• [Task details]: For each entry, output its words exactly and leave any picture behind.

___ Records to process ___

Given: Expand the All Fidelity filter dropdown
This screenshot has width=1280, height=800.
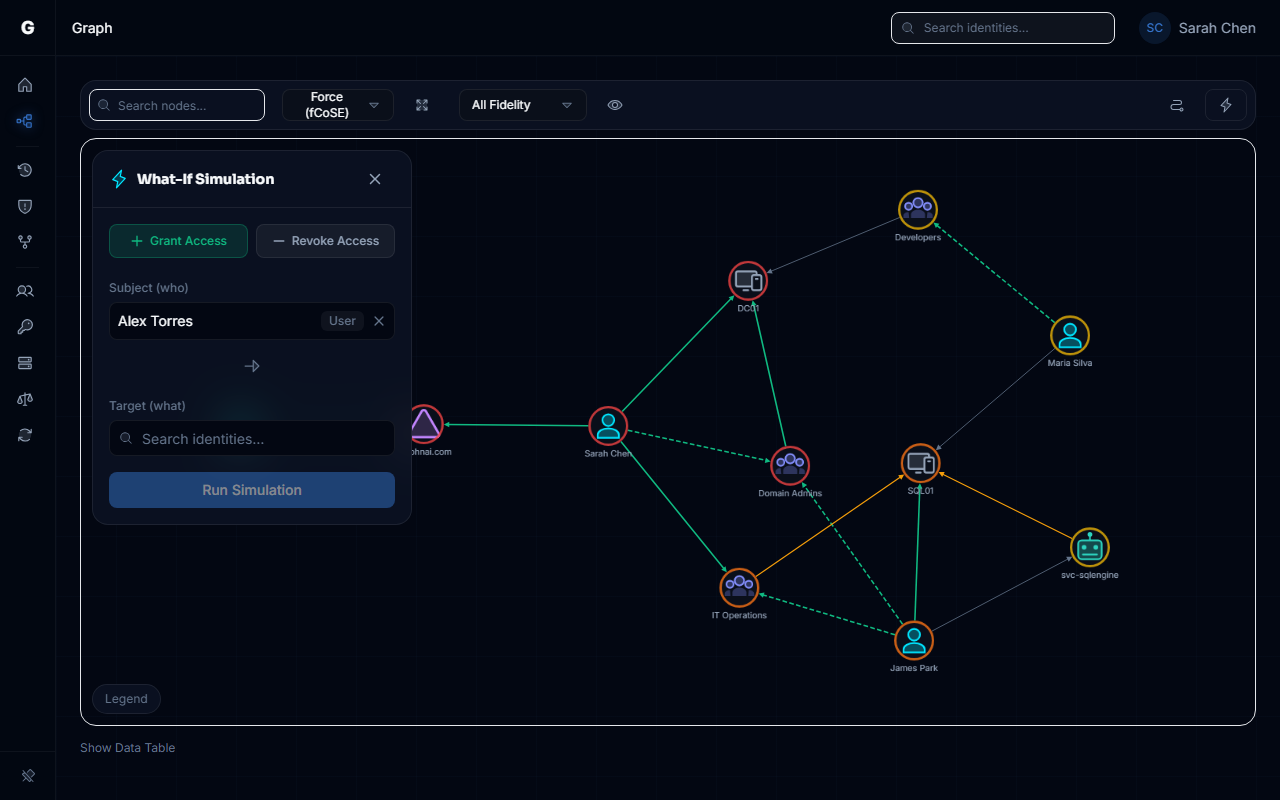Looking at the screenshot, I should (522, 105).
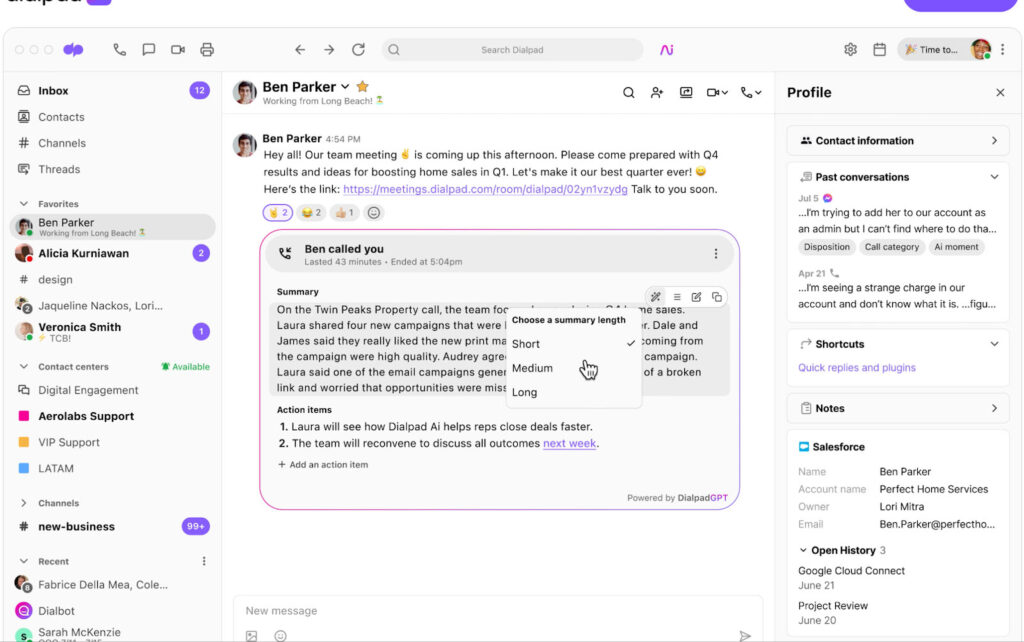Screen dimensions: 1024x642
Task: Click the phone dial icon in top toolbar
Action: pos(120,50)
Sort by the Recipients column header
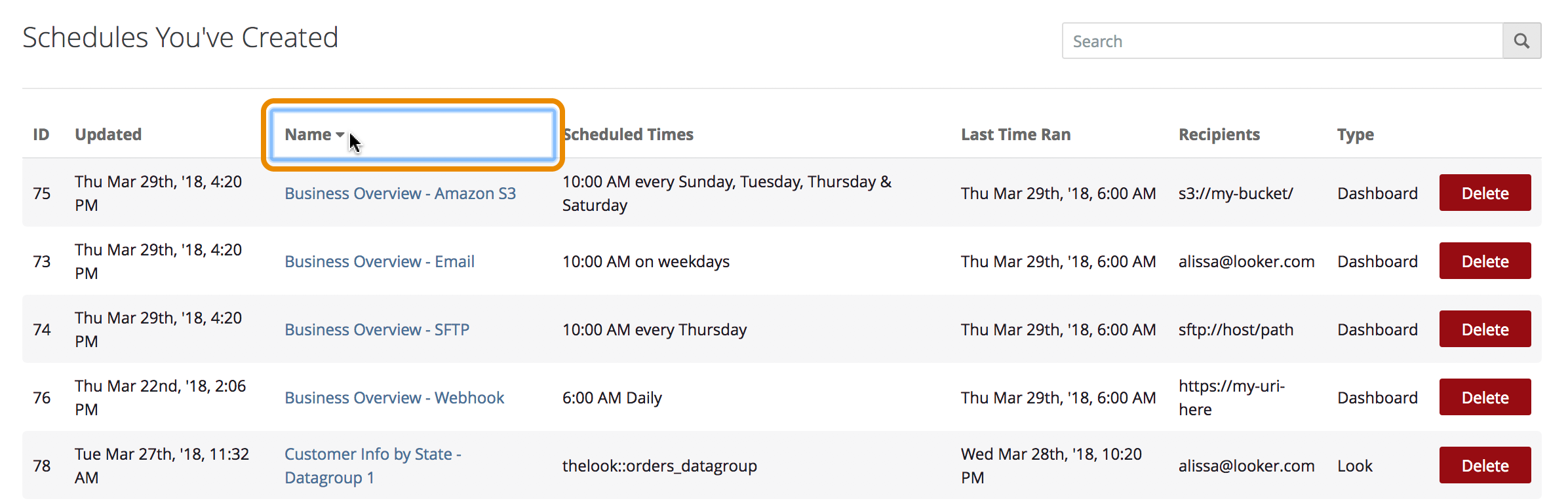 [x=1219, y=135]
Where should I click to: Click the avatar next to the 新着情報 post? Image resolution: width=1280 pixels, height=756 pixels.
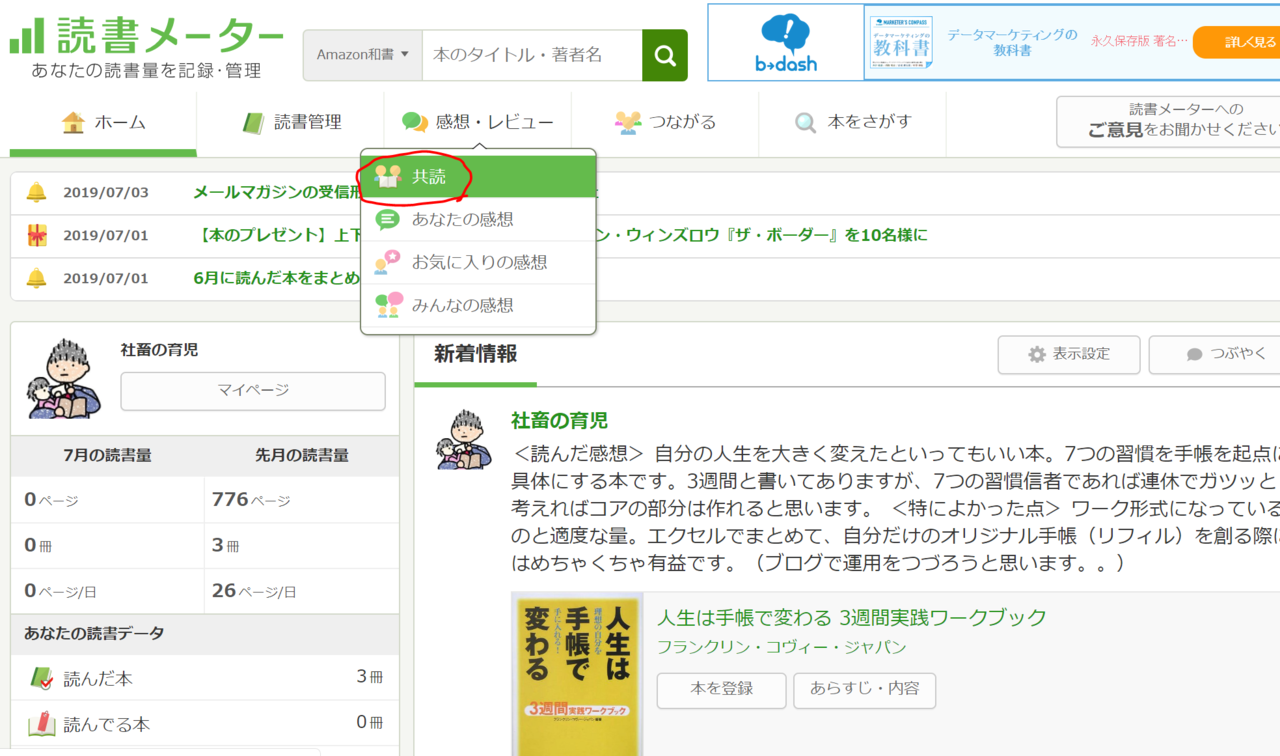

___

• [Output of the exercise]:
Given: Expand the All Fidelity filter dropdown
This screenshot has width=1280, height=800.
Looking at the screenshot, I should (522, 105).
Screen dimensions: 1024x642
Task: Click the phone dial icon in top toolbar
Action: pos(120,50)
Sort by the Recipients column header
 [x=1219, y=135]
Where should I click to: Click the avatar next to the 新着情報 post? Image resolution: width=1280 pixels, height=756 pixels.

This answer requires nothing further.